Le mot technology a donc, dès l'origine, une connotation millé­nariste. Quiconque accorde un peu d'attention au vocabulaire uti­lisé en français dans le domaine qui nous intéresse ici ne peut man­quer d'être frappé par le fait que l'usage de plus en plus fréquent du mot technologie, en lieu et place du mot technique, introduit une certaine confusion. Littéralement, le mot technologie signifie discours sur la technique, ou science de la technique.

Le mot technique a un sens clair, proche de celui du mot méthode : il y a une technique du violon comme il y a une technique du béton. Comme le rappelle Jacques Ellul, on commet déjà l'erreur d'employer le mot technique à la place du mot machine. Pourquoi ajouter à la confusion en employant le mot technologie, encore plus général, à la place du mot technique? Parmi les explications qu'il faut retenir, il y a l'influence de l'usage anglais4, mais cet usage lui-­même ne s'explique que par la connotation millénariste. Chaque fois qu'on utilise ce mot, on annonce le paradis sur terre et on adresse une prière à l'Homme, maître et souverain de la nature.
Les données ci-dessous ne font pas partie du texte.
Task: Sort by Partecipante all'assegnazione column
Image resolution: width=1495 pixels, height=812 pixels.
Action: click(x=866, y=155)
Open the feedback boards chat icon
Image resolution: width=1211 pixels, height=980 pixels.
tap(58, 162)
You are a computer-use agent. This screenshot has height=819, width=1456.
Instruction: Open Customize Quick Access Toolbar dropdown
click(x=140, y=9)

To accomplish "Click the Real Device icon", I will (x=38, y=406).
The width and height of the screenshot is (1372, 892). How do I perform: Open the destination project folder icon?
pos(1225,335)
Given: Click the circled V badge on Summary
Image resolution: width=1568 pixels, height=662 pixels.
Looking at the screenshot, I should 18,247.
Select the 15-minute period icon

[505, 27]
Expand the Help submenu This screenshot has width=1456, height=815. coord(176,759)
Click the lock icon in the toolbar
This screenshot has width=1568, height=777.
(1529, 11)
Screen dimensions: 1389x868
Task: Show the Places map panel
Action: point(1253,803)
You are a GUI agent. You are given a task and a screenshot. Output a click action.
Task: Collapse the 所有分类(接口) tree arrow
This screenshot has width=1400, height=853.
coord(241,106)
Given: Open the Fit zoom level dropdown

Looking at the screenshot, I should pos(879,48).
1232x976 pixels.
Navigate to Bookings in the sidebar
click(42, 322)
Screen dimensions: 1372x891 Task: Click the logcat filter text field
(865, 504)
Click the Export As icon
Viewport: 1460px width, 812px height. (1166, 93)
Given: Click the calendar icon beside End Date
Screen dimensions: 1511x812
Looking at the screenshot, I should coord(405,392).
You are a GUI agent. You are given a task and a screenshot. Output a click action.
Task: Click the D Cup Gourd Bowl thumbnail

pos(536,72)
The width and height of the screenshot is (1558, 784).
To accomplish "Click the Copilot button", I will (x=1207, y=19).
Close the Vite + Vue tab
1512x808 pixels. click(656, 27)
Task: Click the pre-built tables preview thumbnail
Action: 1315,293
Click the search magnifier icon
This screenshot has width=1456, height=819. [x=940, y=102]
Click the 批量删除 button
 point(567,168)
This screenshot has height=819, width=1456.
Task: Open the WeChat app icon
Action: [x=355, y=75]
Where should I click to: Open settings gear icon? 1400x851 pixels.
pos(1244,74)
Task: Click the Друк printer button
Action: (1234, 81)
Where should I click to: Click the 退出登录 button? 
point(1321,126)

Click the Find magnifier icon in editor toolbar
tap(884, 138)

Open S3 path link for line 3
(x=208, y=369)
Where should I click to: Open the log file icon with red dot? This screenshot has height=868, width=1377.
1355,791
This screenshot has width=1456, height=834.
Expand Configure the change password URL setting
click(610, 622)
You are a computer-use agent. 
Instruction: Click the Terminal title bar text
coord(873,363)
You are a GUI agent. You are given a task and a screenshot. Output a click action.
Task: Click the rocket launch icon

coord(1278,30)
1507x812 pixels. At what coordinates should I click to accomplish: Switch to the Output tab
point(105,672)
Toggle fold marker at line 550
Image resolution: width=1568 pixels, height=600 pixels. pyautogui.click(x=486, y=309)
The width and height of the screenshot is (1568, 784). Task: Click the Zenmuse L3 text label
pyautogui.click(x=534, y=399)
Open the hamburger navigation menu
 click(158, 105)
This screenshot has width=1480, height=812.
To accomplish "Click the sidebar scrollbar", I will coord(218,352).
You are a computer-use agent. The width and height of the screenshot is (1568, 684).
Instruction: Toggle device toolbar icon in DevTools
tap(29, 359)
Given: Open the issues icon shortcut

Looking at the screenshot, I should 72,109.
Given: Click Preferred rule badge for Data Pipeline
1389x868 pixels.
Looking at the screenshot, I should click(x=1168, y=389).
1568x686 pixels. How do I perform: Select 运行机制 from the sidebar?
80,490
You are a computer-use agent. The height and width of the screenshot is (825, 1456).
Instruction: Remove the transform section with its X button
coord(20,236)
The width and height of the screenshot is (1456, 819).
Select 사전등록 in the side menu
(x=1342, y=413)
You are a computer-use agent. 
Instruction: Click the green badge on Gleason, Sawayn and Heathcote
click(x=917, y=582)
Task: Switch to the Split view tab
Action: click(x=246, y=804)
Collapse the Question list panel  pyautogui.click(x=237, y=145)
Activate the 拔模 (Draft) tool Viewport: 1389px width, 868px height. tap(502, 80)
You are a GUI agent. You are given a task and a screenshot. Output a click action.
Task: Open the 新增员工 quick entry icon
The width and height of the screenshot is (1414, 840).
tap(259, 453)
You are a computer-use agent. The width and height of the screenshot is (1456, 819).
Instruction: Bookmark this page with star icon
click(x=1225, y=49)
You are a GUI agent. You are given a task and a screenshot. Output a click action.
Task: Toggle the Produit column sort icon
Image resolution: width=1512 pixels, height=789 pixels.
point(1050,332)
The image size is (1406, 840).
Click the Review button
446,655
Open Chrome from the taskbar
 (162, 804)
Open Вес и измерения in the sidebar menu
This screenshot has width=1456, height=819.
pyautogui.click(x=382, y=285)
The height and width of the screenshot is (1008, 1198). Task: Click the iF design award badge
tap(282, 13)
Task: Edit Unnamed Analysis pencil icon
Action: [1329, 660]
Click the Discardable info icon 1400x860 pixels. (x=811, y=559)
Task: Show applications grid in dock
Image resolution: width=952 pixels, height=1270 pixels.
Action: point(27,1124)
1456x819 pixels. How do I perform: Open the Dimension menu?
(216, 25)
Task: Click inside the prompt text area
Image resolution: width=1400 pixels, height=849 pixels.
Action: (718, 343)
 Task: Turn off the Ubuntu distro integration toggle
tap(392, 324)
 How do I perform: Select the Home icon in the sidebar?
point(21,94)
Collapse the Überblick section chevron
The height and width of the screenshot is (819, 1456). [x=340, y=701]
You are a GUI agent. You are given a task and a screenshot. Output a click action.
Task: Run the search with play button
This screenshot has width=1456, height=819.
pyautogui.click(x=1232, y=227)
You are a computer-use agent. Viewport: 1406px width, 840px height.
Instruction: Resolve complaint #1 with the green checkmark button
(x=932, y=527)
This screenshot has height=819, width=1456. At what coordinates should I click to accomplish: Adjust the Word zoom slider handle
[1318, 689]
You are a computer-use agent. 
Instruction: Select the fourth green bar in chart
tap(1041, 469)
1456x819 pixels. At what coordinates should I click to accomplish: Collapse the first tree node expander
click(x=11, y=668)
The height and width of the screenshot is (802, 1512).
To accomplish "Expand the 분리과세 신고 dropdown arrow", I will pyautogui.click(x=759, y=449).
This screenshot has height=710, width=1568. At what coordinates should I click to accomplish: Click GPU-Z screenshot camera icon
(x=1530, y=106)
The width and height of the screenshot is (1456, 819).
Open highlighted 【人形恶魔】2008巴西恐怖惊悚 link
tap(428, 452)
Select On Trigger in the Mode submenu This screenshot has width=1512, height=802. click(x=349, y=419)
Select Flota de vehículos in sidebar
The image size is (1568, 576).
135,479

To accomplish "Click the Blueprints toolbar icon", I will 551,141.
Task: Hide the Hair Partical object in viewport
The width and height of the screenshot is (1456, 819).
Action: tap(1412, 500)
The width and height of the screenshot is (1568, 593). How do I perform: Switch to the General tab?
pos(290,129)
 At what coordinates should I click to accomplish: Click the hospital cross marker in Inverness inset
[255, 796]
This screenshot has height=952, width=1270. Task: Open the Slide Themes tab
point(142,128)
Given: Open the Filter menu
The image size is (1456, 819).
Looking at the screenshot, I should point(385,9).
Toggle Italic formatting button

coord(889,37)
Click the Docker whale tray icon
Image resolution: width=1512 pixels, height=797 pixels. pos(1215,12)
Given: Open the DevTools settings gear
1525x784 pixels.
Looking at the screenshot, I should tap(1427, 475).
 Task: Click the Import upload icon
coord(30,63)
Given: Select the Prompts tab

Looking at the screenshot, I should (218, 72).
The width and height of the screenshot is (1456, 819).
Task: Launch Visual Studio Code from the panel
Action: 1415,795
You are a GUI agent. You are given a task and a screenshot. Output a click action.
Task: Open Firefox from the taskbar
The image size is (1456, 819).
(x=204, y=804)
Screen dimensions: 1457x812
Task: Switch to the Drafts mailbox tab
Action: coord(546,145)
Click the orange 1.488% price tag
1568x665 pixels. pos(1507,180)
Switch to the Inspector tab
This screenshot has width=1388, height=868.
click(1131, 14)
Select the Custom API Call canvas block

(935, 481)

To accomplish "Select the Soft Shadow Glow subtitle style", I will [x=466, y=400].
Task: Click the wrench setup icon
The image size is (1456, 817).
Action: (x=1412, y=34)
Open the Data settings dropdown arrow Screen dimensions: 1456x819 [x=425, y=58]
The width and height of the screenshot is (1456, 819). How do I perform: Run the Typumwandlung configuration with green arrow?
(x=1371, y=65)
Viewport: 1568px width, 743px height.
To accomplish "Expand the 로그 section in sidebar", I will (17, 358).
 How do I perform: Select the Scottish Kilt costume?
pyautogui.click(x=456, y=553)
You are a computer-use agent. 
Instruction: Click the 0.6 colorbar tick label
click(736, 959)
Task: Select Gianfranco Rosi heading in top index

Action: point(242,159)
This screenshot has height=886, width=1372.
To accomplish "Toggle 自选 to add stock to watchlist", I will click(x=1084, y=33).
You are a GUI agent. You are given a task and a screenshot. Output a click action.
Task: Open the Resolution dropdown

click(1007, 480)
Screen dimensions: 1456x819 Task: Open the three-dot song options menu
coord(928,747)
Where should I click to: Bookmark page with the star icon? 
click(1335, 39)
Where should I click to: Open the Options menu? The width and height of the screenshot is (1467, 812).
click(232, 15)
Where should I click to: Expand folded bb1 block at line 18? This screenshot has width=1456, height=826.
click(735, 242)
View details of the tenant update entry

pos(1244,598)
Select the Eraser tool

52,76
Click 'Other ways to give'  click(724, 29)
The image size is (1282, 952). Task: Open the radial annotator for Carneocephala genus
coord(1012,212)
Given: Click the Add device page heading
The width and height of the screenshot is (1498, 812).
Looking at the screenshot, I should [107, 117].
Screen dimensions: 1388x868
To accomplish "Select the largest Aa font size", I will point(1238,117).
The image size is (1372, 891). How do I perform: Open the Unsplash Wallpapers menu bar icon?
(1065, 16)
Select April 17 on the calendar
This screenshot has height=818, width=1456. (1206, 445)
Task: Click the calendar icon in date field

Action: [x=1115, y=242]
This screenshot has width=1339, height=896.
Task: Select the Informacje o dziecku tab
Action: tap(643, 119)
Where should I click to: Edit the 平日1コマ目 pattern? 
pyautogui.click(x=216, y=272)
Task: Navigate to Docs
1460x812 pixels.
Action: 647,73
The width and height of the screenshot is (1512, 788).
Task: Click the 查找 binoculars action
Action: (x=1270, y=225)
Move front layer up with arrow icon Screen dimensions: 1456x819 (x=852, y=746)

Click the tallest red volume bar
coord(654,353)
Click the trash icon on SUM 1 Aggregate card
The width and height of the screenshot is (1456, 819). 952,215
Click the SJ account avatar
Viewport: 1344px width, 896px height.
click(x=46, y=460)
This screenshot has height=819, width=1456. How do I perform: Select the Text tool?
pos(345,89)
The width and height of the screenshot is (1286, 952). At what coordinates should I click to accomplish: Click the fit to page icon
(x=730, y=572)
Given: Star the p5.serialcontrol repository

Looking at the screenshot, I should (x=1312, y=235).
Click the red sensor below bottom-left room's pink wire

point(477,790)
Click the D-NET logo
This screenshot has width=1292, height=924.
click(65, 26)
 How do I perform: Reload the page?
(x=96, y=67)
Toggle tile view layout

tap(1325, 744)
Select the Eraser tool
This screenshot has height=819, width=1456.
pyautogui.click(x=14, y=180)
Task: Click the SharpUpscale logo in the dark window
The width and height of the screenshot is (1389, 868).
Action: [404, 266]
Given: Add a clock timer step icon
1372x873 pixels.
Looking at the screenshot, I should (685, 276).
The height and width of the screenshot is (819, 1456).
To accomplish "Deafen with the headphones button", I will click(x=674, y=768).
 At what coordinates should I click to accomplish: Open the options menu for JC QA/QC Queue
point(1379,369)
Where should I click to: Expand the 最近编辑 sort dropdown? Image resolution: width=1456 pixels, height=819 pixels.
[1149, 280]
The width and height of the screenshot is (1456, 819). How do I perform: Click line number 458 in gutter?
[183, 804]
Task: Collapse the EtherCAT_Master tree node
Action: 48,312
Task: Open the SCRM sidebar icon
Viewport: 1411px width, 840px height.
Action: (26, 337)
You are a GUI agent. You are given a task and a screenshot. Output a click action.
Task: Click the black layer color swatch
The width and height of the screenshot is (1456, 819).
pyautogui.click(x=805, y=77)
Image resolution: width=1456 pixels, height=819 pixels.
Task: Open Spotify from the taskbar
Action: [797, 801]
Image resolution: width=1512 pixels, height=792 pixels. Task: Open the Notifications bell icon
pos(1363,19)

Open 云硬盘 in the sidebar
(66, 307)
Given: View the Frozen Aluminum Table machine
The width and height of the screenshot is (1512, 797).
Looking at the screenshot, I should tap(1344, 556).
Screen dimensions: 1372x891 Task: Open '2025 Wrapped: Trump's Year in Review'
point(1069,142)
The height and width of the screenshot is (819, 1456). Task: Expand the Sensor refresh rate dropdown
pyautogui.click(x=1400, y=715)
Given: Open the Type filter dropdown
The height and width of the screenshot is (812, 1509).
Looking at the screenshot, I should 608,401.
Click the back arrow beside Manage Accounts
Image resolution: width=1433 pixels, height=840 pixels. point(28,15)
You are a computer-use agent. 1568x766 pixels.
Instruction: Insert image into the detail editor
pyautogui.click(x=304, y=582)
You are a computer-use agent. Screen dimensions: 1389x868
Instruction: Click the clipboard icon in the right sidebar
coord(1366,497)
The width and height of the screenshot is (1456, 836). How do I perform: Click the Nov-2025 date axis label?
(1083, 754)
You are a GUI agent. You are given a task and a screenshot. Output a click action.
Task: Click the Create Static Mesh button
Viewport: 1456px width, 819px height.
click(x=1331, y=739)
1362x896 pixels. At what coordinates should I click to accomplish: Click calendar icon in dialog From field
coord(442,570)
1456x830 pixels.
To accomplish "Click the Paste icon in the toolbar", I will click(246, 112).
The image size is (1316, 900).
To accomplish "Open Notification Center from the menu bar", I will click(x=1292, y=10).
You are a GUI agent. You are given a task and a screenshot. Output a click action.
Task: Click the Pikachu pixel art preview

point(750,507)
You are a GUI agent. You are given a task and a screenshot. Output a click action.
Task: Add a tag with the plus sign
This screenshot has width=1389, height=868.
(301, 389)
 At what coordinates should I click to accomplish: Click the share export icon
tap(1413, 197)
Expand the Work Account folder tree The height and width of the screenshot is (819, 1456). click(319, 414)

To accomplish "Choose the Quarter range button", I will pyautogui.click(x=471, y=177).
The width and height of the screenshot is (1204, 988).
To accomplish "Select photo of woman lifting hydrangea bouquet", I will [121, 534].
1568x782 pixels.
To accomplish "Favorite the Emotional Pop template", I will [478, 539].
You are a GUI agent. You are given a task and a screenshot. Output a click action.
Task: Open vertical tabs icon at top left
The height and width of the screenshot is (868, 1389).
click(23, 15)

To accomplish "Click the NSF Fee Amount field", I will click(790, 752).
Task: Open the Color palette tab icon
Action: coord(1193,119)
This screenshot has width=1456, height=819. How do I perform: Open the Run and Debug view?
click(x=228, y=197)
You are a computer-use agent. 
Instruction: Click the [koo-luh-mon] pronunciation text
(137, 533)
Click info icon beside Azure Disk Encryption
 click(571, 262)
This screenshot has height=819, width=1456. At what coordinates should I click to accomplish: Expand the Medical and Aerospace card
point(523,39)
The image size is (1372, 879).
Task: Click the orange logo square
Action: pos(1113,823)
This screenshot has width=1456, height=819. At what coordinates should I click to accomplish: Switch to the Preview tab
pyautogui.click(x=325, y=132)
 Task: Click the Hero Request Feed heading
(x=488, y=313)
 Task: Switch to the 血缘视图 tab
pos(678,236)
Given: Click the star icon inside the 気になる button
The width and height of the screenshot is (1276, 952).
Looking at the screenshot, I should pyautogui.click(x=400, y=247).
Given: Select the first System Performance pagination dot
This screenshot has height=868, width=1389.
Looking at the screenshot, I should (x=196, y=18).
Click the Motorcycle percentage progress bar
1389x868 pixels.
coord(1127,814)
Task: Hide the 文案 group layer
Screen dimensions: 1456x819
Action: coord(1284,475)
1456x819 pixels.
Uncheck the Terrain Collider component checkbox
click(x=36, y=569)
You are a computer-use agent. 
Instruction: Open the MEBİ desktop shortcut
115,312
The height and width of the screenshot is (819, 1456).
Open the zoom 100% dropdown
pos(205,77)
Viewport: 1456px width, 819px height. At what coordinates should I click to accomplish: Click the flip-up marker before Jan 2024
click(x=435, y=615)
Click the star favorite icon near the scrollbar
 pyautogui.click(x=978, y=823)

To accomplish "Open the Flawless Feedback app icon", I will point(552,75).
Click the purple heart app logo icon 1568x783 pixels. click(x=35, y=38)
Après avoir bien démontré les origines millénaristes de la démesure technique, de l'hubris, Noble rappelle à ceux qui auraient oublié de le noter que les millénaristes, depuis Joachim de Flore jusqu'à von Neuman et avant eux, Jean Scot Érigène, ont tous su profiter de la largesse des princes, ont tous défendu l'ordre établi, sans se soucier outre mesure des bouleversements sociaux suscités par leurs inventions, et enfin se sont tous tenus aussi éloignés que possible des femmes.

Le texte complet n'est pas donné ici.